“CAPITALE ITALIANA DELLA CULTURA 2018”, LE CAMPANE CASERTA ED ERCOLANO TRA LE CITTA’ CANDIDATE

golpe1

golpe 3
golpe2
Saranno ventuno le città candidate a diventare “Capitale italiana della cultura 2018”. A renderlo noto è stato il Ministero dei beni e delle attività culturali e del turismo, che ha fissato anche la data di scadenza per la proclamazione della vincitrice, che dovrà essere scelta entro il 31 gennaio prossimo. Le procedure di selezione saranno condotte da una giuria composta da sette esperti nei settori della cultura, dell’arte e del turismo: entro novembre sarà fornita la lista delle 10 finaliste, ma solo una di queste diventerà “Capitale italiana della cultura” e riceverà il contributo di un milione di euro dal governo per la realizzazione del progetto.

Tra le candidate si trovano località caratteristiche e dal grande patrimonio storico e turistico, come Altamura, Aquileia o Recanati, ma anche città più grandi e conosciute a livello internazionale come Palermo, che con i suoi monumenti bizantini, arabi e normanni è da sempre un valore aggiunto per il nostro Paese.

“Il titolo di Capitale Italiana della Cultura è in grado di mettere in moto un meccanismo di progettazione virtuosa e di promozione delle città, coinvolgendo tutte le realtà economiche e sociali dei territori e rafforzando il concetto di Italia museo diffuso” ha detto il ministro dei beni e delle attività culturali e del turismo Dario Franceschini.

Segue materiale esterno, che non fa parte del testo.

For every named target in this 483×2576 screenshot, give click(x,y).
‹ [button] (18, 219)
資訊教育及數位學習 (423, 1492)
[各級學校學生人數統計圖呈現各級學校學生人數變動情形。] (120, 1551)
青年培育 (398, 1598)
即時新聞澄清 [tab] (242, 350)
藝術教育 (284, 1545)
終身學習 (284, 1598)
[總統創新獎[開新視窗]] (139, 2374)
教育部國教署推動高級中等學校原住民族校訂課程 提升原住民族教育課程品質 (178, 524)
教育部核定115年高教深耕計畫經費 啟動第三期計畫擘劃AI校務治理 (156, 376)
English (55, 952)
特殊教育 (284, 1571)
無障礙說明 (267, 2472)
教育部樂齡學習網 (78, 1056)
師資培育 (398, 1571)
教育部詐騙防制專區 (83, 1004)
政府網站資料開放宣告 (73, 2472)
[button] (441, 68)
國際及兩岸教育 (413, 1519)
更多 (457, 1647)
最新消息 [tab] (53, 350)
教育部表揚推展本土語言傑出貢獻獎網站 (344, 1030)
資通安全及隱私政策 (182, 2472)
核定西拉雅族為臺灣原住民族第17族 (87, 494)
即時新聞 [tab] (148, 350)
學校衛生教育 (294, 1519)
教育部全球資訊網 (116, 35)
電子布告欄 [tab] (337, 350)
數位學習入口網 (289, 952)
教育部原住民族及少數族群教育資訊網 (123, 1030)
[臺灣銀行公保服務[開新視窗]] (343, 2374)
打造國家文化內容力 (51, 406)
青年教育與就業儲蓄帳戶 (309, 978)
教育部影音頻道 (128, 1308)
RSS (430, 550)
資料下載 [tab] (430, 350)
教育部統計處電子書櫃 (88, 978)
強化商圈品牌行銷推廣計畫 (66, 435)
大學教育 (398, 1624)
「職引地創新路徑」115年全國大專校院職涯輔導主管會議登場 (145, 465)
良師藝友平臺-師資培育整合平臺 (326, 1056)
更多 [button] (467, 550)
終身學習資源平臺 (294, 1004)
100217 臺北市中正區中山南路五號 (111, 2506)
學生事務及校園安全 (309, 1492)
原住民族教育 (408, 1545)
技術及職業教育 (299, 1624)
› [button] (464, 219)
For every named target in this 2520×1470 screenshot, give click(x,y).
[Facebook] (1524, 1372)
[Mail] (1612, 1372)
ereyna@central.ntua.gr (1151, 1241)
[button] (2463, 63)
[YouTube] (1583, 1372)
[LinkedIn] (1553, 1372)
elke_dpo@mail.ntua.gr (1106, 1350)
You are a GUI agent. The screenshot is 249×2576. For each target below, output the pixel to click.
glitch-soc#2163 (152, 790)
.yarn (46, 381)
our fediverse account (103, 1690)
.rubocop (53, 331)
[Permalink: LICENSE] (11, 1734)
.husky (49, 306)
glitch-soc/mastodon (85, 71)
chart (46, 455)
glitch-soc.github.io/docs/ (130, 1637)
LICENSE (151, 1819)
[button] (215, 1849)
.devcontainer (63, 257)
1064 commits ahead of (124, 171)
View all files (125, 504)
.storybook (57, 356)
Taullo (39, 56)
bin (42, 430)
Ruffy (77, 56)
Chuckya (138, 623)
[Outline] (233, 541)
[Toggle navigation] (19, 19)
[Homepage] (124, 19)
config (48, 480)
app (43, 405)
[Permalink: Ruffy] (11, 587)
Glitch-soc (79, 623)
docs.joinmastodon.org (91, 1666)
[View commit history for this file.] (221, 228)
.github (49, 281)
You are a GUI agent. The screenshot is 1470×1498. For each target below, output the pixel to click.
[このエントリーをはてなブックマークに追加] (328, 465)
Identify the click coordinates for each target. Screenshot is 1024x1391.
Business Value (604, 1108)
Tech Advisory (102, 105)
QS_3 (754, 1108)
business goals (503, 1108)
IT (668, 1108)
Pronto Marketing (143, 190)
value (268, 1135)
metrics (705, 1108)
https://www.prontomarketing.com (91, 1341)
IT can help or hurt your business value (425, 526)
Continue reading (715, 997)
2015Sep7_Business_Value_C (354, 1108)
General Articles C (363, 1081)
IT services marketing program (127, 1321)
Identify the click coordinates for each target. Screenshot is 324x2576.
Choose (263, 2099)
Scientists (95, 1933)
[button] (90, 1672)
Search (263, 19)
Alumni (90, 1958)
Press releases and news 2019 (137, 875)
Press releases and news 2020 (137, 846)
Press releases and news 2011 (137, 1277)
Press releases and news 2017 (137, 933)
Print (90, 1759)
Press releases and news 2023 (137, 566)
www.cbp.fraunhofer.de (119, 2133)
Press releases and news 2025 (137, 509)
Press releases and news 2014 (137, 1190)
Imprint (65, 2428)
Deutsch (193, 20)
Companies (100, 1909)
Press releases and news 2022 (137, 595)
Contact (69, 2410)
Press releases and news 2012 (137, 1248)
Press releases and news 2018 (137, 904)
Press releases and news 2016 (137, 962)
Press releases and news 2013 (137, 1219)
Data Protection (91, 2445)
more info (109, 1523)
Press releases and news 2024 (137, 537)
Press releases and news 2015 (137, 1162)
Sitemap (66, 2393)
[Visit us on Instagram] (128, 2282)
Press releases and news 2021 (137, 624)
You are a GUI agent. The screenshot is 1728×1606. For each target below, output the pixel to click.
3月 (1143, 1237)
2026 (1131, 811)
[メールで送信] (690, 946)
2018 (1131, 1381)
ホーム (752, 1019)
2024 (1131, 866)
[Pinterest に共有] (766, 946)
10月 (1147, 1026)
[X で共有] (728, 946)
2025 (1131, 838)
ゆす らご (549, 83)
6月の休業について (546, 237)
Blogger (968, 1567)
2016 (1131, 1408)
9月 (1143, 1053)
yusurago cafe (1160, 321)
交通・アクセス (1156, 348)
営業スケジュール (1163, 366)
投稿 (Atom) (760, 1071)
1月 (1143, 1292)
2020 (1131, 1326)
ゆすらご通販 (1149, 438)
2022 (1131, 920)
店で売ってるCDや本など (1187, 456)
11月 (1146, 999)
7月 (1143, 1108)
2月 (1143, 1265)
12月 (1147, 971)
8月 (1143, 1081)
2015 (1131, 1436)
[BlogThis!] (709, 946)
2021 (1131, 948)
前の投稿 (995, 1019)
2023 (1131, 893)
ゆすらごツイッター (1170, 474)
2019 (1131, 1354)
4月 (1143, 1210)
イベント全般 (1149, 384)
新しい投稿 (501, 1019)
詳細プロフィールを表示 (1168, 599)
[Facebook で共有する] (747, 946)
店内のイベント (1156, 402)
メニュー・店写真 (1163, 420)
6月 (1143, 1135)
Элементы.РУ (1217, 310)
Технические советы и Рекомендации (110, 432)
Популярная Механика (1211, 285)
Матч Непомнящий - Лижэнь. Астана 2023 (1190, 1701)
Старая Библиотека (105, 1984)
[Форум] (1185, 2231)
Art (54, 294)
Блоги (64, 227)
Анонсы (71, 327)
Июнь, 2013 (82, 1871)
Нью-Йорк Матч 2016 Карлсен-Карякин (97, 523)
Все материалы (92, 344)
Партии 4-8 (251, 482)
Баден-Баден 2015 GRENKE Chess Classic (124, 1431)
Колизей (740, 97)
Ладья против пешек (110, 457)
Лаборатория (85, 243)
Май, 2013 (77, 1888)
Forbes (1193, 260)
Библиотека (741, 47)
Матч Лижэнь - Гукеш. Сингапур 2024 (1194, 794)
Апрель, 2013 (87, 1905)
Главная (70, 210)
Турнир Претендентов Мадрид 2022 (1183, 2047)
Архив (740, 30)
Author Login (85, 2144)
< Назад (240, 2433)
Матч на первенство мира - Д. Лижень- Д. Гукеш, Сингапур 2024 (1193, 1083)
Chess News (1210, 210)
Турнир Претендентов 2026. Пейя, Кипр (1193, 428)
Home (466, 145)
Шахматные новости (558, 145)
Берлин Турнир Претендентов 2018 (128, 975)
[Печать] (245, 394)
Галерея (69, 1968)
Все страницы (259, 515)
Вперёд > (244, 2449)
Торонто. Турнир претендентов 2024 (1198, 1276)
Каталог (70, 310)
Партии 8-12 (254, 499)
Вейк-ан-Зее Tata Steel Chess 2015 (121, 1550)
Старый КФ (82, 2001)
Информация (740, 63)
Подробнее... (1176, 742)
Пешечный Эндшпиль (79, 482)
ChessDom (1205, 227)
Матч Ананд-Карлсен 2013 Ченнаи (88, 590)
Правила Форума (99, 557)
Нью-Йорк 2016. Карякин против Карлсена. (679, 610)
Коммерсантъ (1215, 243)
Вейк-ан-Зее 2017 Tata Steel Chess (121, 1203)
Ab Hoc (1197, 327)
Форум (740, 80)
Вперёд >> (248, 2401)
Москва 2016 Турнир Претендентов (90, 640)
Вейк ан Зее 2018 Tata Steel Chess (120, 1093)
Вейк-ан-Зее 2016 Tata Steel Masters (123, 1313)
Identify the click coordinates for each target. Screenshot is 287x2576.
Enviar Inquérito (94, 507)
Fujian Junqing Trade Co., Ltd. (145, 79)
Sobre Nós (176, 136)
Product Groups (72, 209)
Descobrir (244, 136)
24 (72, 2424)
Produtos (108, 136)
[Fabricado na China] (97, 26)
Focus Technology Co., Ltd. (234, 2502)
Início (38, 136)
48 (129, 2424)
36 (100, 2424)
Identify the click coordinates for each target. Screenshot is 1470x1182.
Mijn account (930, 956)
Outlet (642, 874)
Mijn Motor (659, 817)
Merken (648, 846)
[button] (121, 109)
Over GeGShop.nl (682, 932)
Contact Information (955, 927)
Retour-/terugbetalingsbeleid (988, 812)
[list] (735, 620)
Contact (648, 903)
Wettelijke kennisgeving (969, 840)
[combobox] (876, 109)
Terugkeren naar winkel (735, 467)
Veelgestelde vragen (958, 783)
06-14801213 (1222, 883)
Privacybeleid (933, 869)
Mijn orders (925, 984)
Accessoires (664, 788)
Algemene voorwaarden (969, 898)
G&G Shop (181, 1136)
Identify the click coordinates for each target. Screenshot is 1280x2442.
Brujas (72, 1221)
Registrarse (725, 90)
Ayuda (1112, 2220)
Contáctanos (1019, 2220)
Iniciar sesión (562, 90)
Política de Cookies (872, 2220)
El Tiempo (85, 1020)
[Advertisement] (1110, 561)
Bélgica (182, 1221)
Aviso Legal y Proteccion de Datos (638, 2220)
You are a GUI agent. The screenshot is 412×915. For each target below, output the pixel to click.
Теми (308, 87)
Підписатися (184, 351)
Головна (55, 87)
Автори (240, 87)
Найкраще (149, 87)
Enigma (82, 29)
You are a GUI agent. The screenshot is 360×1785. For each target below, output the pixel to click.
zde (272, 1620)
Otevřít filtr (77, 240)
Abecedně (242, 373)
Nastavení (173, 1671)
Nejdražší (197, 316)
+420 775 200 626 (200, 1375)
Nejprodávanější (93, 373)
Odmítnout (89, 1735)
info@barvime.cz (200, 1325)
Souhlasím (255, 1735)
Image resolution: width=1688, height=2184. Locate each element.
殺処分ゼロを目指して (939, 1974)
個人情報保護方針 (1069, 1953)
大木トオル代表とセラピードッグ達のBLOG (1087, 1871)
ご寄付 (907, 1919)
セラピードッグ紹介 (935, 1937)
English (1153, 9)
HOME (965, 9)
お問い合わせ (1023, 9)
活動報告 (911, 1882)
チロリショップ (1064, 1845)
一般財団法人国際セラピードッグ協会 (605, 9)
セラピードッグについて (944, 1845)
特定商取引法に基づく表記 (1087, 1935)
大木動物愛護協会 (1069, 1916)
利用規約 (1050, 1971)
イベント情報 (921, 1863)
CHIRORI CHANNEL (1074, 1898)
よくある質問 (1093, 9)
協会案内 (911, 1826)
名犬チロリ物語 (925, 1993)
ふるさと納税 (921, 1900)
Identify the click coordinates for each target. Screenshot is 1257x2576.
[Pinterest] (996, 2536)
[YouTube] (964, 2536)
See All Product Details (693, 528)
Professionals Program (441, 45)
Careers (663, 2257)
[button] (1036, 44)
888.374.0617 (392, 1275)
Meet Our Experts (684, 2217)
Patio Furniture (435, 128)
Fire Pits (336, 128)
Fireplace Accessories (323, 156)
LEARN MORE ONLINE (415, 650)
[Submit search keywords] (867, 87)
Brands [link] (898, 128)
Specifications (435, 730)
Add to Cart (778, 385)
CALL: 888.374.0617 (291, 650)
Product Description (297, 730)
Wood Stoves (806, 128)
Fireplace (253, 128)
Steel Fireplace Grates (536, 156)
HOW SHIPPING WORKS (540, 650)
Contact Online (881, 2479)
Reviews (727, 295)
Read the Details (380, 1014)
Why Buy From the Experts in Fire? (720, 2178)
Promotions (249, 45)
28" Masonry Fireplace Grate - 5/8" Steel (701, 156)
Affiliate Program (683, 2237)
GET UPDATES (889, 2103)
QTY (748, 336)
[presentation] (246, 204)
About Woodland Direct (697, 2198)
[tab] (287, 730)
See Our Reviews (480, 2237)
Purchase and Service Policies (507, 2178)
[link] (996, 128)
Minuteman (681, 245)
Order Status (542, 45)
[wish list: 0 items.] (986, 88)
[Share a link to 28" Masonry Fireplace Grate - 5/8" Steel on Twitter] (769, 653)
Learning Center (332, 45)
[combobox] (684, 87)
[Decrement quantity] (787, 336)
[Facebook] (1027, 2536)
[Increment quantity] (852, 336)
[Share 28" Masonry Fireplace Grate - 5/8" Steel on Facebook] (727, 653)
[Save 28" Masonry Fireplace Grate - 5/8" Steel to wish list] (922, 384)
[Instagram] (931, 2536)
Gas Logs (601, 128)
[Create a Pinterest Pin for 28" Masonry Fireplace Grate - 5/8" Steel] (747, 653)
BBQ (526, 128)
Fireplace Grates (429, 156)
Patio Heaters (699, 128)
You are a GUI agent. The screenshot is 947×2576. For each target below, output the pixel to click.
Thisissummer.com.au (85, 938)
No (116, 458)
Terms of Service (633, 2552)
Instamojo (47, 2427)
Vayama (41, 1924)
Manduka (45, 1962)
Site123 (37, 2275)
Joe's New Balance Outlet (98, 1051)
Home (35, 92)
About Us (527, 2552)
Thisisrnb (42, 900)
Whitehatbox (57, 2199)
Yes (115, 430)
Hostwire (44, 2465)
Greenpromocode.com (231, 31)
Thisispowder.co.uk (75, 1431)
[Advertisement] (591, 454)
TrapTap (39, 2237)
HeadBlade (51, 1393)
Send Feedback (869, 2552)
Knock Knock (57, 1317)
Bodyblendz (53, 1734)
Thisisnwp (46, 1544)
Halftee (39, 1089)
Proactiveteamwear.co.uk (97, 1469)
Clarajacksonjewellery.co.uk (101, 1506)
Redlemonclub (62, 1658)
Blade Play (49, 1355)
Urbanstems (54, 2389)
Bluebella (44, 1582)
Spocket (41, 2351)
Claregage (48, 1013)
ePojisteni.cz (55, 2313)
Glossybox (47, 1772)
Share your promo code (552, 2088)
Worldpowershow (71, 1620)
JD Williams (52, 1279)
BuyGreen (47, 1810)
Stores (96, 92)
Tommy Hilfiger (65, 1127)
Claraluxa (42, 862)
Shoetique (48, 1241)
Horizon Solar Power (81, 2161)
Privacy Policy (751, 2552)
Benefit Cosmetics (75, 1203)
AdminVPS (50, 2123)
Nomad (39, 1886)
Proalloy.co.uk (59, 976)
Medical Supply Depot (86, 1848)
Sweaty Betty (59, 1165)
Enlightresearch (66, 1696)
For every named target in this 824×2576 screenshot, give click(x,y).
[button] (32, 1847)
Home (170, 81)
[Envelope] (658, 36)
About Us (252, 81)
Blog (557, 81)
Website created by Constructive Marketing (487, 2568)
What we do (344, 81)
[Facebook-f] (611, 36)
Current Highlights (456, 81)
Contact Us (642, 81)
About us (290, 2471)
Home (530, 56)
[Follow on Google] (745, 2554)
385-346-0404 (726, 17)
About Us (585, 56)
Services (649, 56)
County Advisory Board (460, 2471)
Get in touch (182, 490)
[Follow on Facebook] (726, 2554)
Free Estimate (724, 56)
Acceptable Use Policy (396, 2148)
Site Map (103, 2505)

Spiccano tra le città in corsa due gioielli campani, in pole position per la vittoria finale dopo le delusioni del passato. Parliamo di Caserta, città che dispone di bellezze come la reggia vanvitelliana e il belvedere borbonico di San Leucio e che solo da pochi anni ha dato vita ad una fondamentale rinascita culturale; e di Ercolano, città vesuviana dallo sconfinato valore storico che è stata battuta al fotofinish nelle due precedenti edizioni , rispettivamente da Mantova e da Pistoia.

Mauro Felicori, direttore della reggia di Caserta, in un’intervista rilasciata a “Il Mattino” si mostra ottimista in vista dei verdetti dei prossimi mesi: “Caserta ha tutte le carte in regola per diventare capitale italiana della cultura, ma deve credere in se stessa. La reggia c’è, con la sua magnificenza, ma non può mettere in ombra la città e le sue altre ricchezze storiche e artistiche. Essa deve cominciare a brillare di luce propria e non farsi intimidire dalla straordinarietà del capolavoro vanvitelliano: bisogna pensare quasi come se la reggia non ci fosse”.

Positive anche le impressioni del sindaco di Ercolano Ciro Buonajuto, il quale punta sull’esperienza accumulata nelle due precedenti edizioni e sostiene che una eventuale vittoria segnerebbe la definitiva uscita da una lunga crisi cittadina e favorirebbe “la piena consapevolezza di vivere in uno dei posti più belli del mondo”.

Ecco la lista completa delle ventuno città candidate: Alghero, Aliano, Altamura, Aquileia, Viterbo-Orvieto-Chiusi (candidatura congiunta), Caserta, Comacchio, Cosenza, Ercolano, Iglesias, Montebelluna, La Spezia, Ostuni, Palermo, Piazza Armerina, Recanati, Settimo Torinese, Spoleto, Trento, Unione dei comuni Elimo Ericini, Vittorio Veneto.